__PROBLEM REQUIREMENTS__.
Find the word "computer" in the records below. List each line containing it.
─── EXERCISE MATERIAL
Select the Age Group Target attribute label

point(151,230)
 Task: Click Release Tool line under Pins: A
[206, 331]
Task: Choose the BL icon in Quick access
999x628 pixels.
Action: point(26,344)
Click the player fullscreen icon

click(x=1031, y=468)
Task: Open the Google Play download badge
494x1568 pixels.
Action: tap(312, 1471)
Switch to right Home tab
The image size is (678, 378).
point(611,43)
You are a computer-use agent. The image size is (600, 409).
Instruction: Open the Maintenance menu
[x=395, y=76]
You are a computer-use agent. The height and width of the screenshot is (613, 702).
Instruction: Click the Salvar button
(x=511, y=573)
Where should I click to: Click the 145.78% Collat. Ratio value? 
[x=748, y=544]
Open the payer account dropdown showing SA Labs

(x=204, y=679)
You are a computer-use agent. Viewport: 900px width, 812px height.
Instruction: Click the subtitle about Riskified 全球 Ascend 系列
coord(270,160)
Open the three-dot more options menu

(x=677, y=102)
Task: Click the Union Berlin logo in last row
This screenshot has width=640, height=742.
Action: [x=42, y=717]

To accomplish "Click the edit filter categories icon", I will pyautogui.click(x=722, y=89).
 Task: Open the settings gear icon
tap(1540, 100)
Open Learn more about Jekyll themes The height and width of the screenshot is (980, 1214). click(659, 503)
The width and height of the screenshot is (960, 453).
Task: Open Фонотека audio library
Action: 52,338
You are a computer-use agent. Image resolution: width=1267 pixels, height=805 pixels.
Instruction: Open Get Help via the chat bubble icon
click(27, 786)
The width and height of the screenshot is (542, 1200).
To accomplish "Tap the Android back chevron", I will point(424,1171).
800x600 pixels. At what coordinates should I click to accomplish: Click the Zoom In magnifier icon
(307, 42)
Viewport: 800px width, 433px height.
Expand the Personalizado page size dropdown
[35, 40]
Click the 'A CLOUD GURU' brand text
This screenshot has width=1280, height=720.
──────
__WRITTEN SOLUTION__.
You are a computer-use agent. The image size is (600, 409).
You are a computer-use agent. The height and width of the screenshot is (613, 702).
You are a computer-use agent. Viewport: 900px width, 812px height.
You are a computer-use agent. Image resolution: width=1267 pixels, height=805 pixels.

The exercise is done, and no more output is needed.